> Source material
++++++
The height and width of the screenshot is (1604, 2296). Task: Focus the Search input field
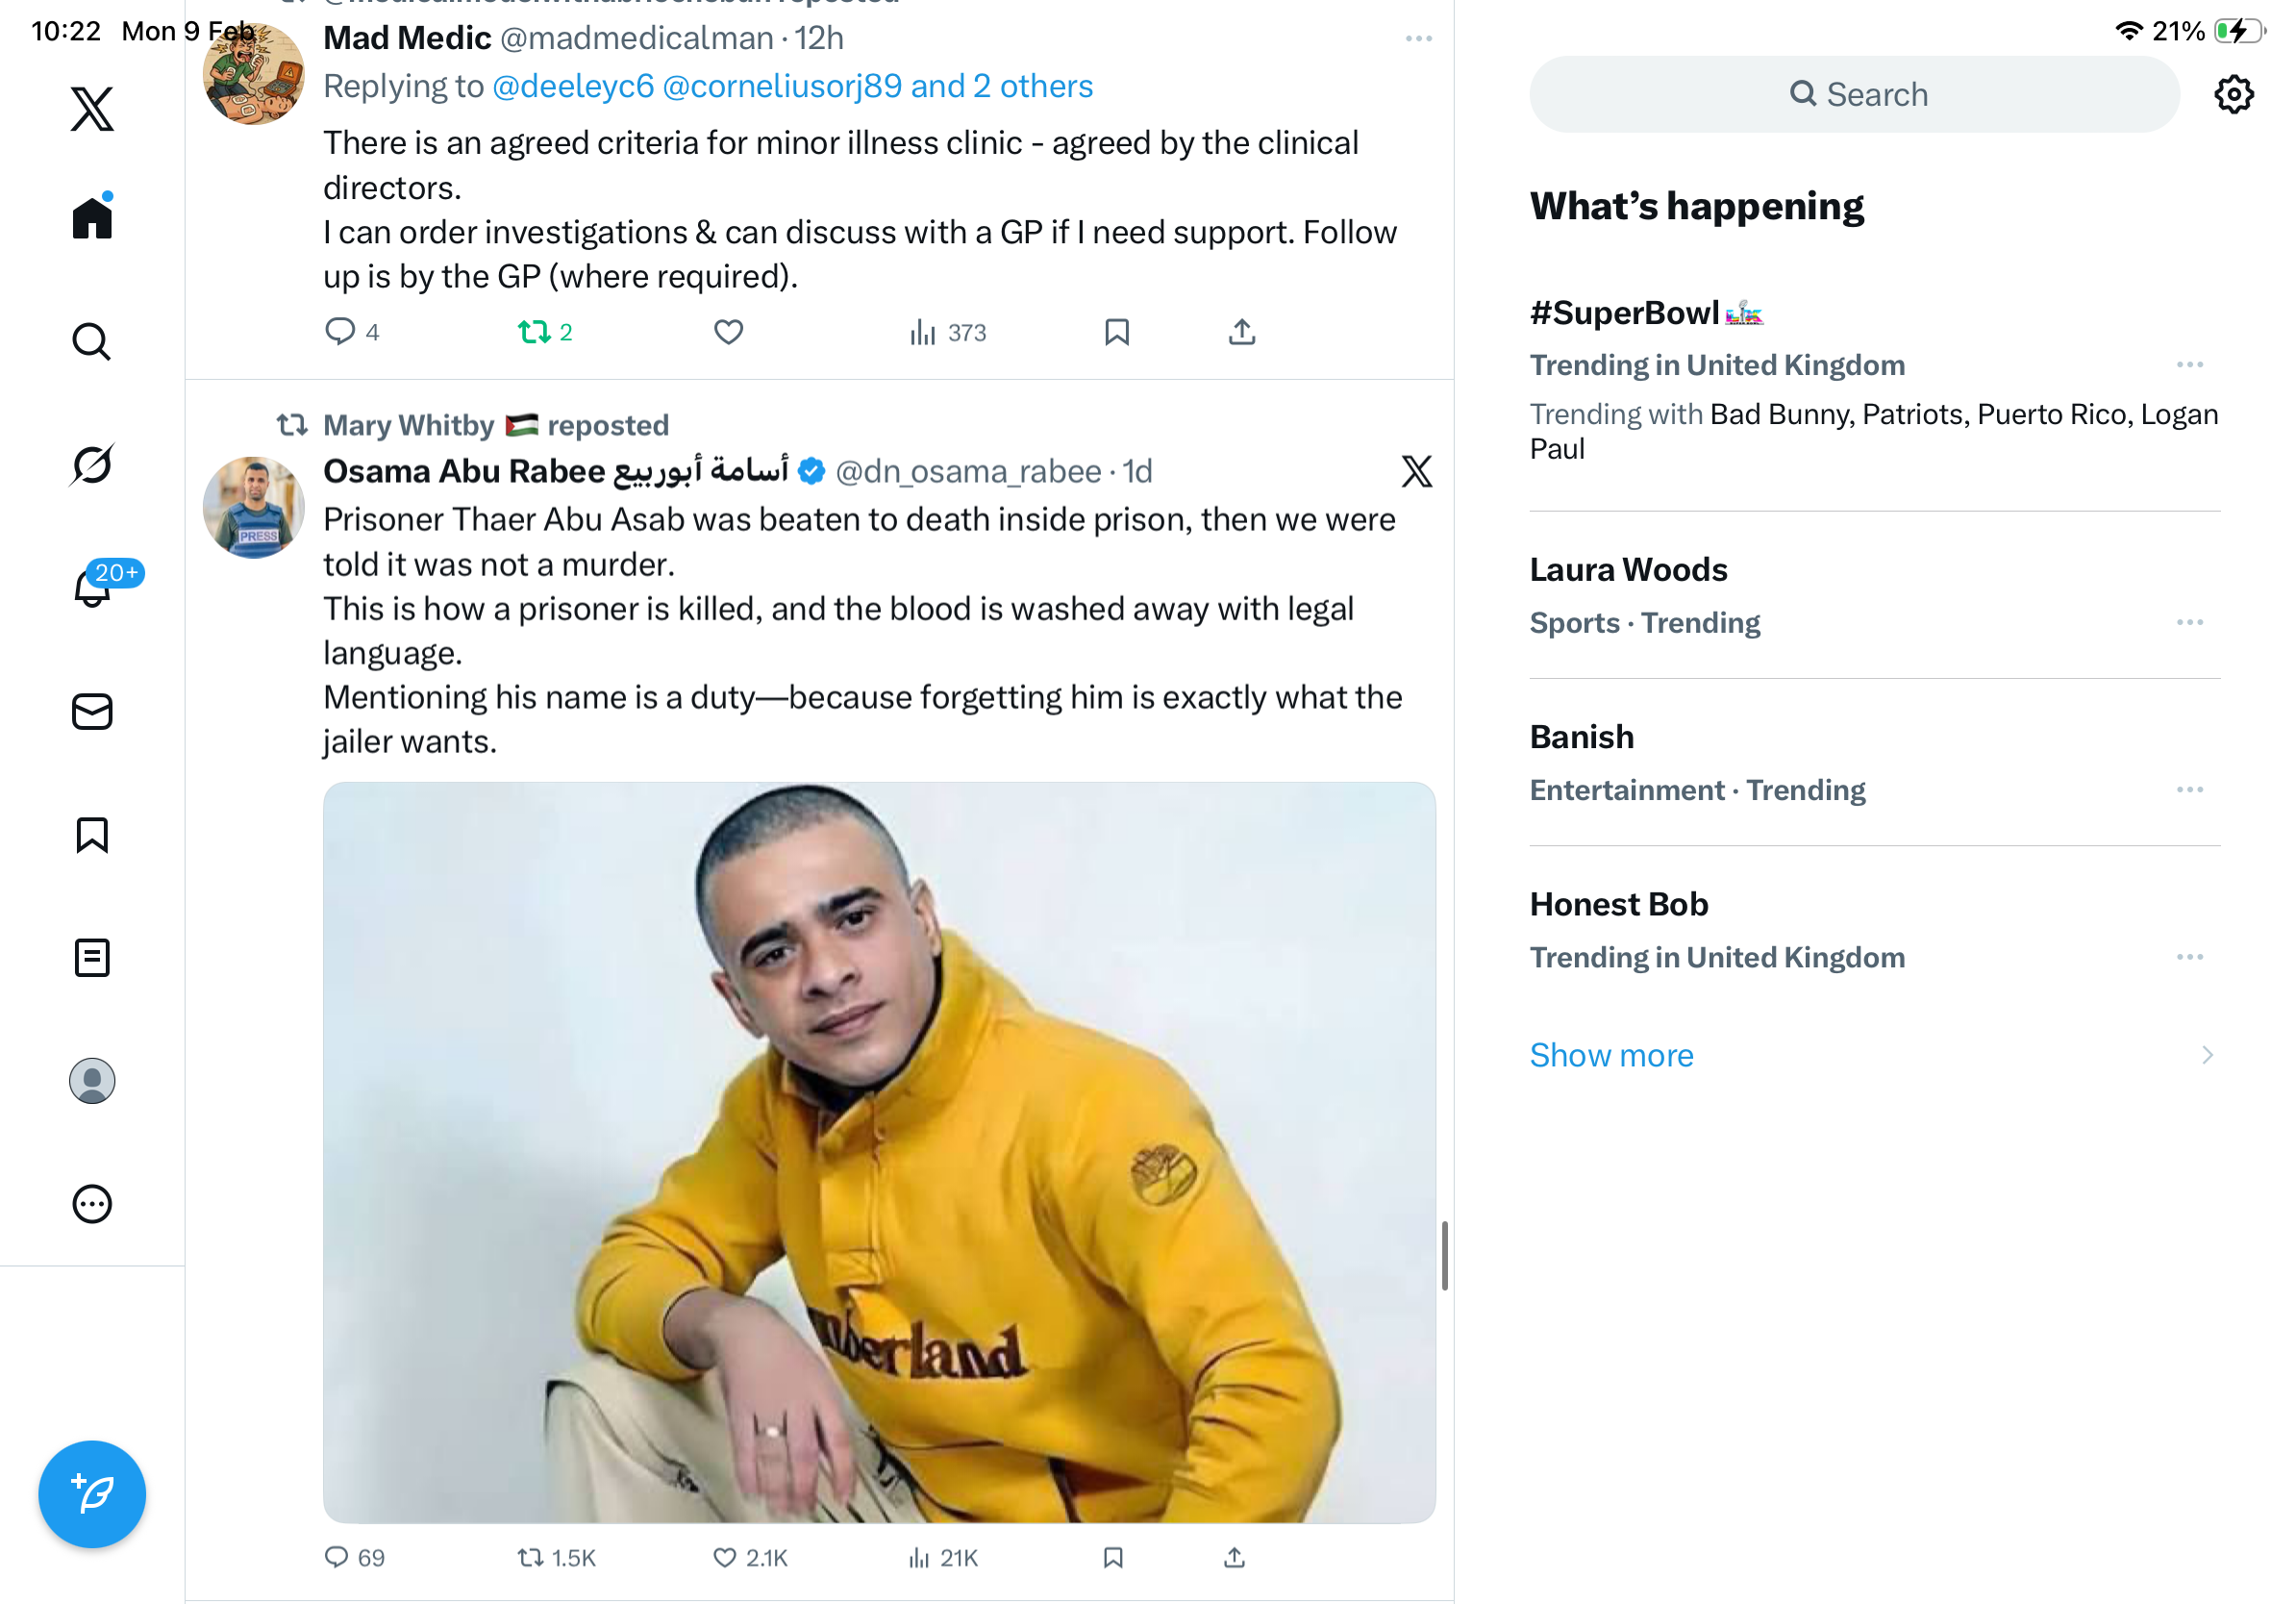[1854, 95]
++++++
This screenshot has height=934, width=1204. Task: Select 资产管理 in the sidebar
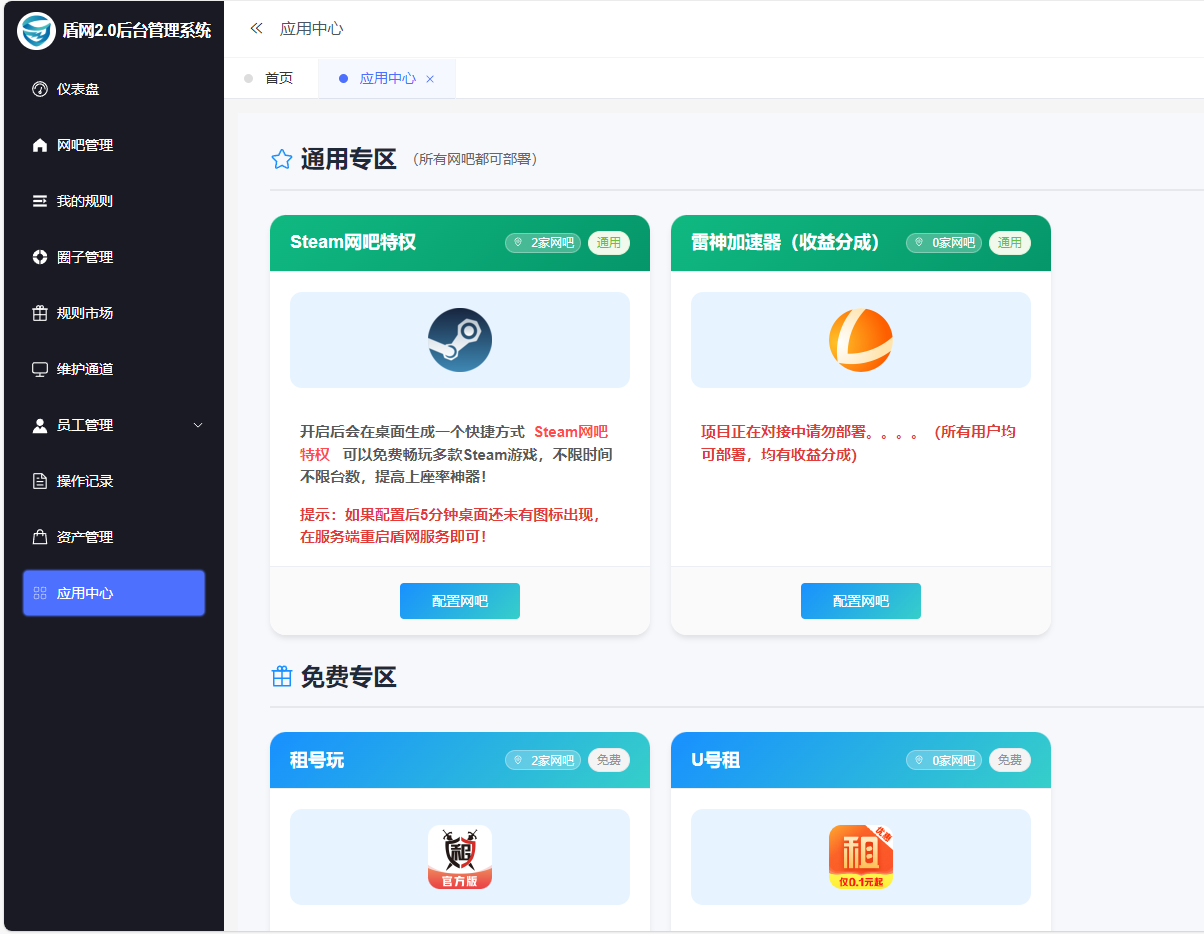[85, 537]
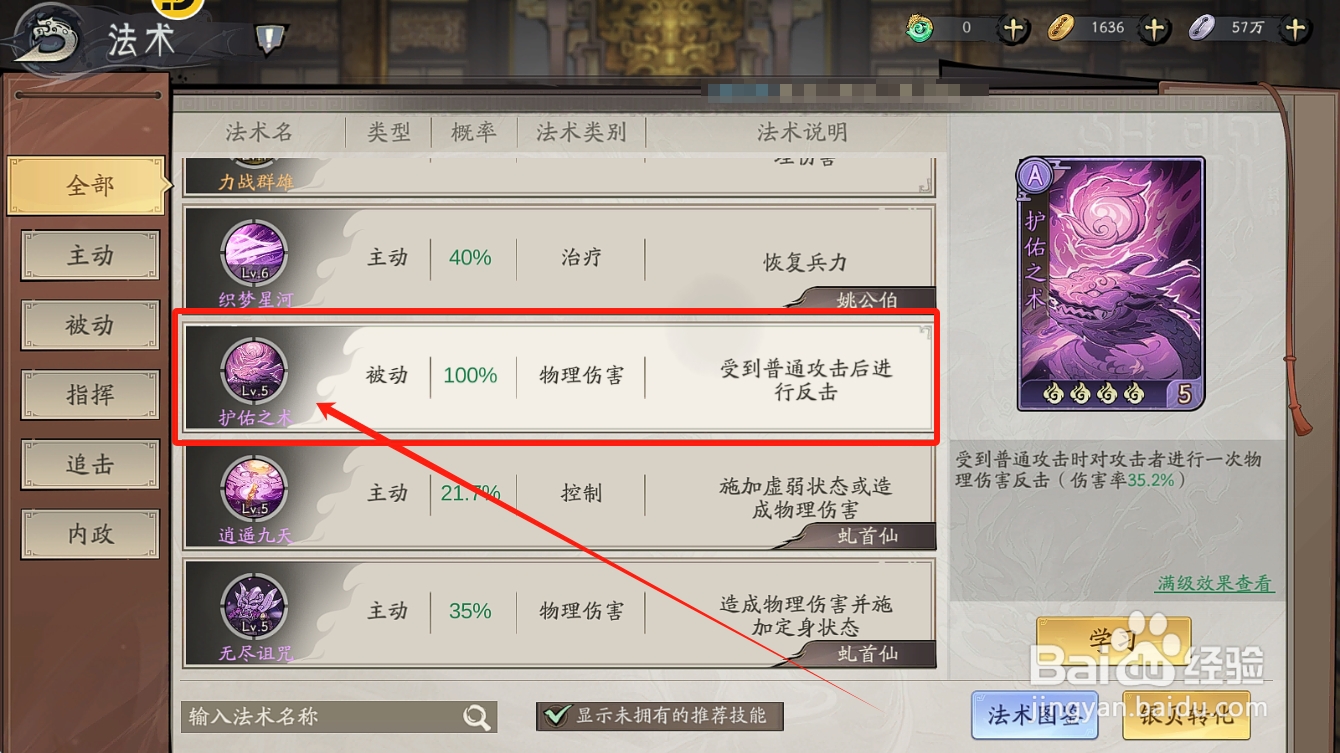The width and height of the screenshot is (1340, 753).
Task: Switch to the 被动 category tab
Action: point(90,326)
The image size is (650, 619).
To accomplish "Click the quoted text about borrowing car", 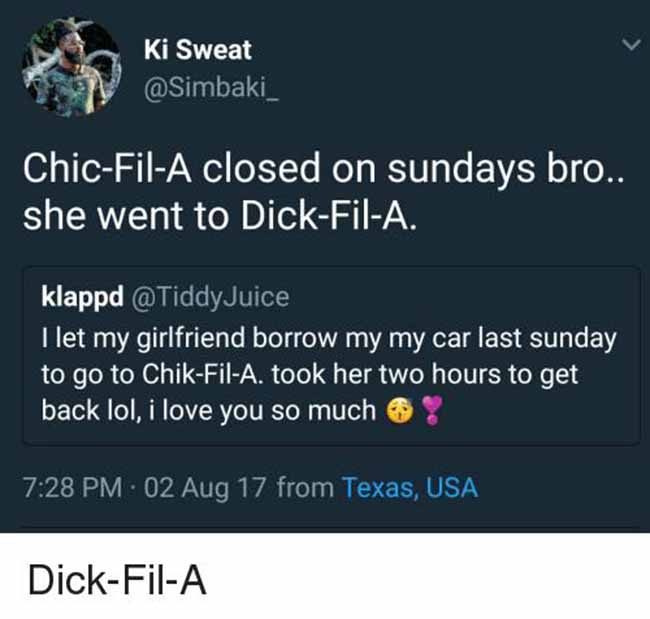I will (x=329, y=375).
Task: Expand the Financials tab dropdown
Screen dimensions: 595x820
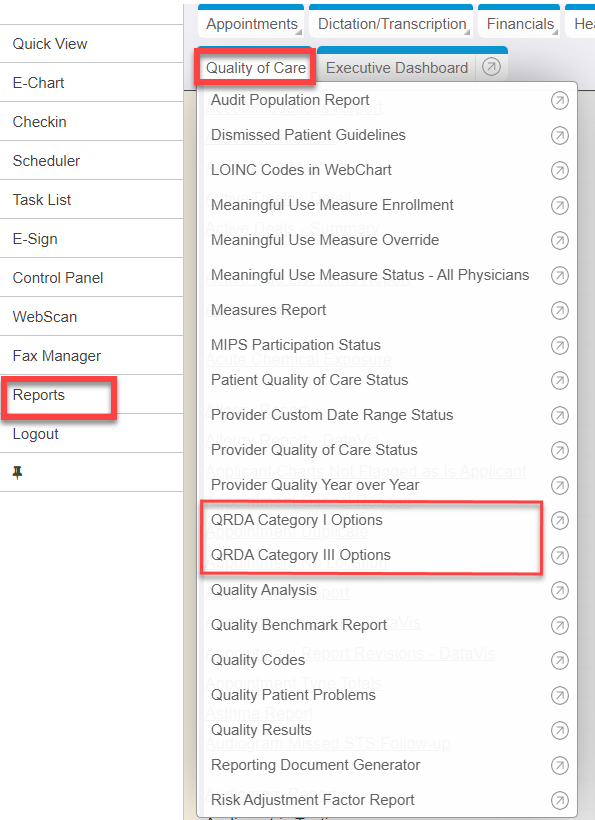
++++++
> What you are asked to do
Can you repeat, word for word, every line above from the one containing "Task: Expand the Financials tab dropdown" down to the one containing "Screen dimensions: 595x820", including both?

> Answer below
Task: Expand the Financials tab dropdown
Screen dimensions: 595x820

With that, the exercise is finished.